Nesta semana, a narrativa macroeconômica mudou da geopolítica para a política monetária. Em 17 de junho, o FOMC adotou uma postura hawkish de manutenção, mantendo as taxas inalteradas mas sinalizando viés para novo aperto, com o novo presidente do Fed, Warsh, reiterando o compromisso de restaurar a estabilidade de preços. O dólar americano se fortaleceu e as expectativas de alta de juros se intensificaram, combinadas com setores tradicionais de consumo de cobre fracos na China, deixando os preços do cobre sob pressão e caindo brevemente abaixo de US$6/libra no início da semana, para a mínima em sete semanas. No front geopolítico, os EUA e o Irã alcançaram um memorando de entendimento preliminar em meados de junho. O petróleo bruto estendeu a queda, com o WTI caindo abaixo de US$70/barril para perto dos níveis pré-guerra, e o prêmio de risco geopolítico anterior praticamente se dissipou. No meio da semana, apoiados pelo adiamento da retomada total da produção em Grasberg para o início de 2028 e pelas compras em baixa, os preços do cobre se estabilizaram ligeiramente; no final da semana, os dados de inflação divulgados atenderam amplamente às expectativas, melhorando marginalmente o sentimento. No geral, um Fed hawkish e um dólar forte exerceram forte pressão de baixa, enquanto a geopolítica mais calma corroeu os prêmios de risco do lado da oferta, levando os preços do cobre a recuar das máximas com um centro mais baixo.

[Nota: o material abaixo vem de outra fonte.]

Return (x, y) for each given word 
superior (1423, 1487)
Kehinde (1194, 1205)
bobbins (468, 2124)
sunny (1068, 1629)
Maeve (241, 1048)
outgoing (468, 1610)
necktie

Pelo lado dos fundamentos, a retração dos preços ativou a recomposição de estoques a jusante. Após os preços do cobre caírem para a mínima de sete semanas, as compras em baixa e os pedidos de recomposição de estoques a jusante se recuperaram notavelmente, com o estoque social SMM voltando à desestocagem; os prêmios à vista permaneceram firmes, e a demanda exibiu um padrão sensível ao preço, de afundar nas mínimas mas sem ímpeto nos preços mais altos. Do lado da oferta, as chegadas importadas e domésticas foram estáveis, enquanto a aproximação da entrega no final do mês causou alguma disrupção na estrutura do contrato próximo. O quadro geral refletiu recomposição e desestocagem impulsos pelos preços, mas uma base de consumo fraca, fornecendo algum suporte à queda, mas limitando o potencial de alta para os preços do cobre.

Olhando para a próxima semana, o foco macroeconômico estará na decisão tarifária para o cobre refinado dos EUA em 30 de junho (que afeta diretamente os spreads COMEX-LME e os fluxos de arbitragem para os portos), juntamente com o progresso do acordo EUA-Irã e a retomada da navegação no Estreito de Ormuz; o Fed hawkish e o dólar forte continuarão a pesar sobre o apetite ao risco no curto prazo. Do lado dos fundamentos, o atraso na retomada da produção de Grasberg e as compras em baixa darão suporte à queda, mas o consumo fraco em preços mais altos e a dissipação dos prêmios geopolíticos limitarão o potencial de alta. Espera-se que o cobre LME seja negociado entre US$12.700–US$13.300/t, enquanto o cobre SHFE deve operar entre 101.000–103.500 yuans/t, caracterizado por movimento lateral após recuar das máximas, com centro mais baixo; os prêmios à vista devem se consolidar em baixas, com atenção na decisão tarifária e na sustentabilidade da recomposição de estoques após a entrega no final do mês.

Declaração sobre a Fonte de Dados: Com exceção das informações publicamente disponíveis, todos os demais dados são processados pela SMM com base em informações publicamente disponíveis, comunicação de mercado e com base no modelo de base de dados interna da SMM. São apenas para referência e não constituem recomendações para a tomada de decisão.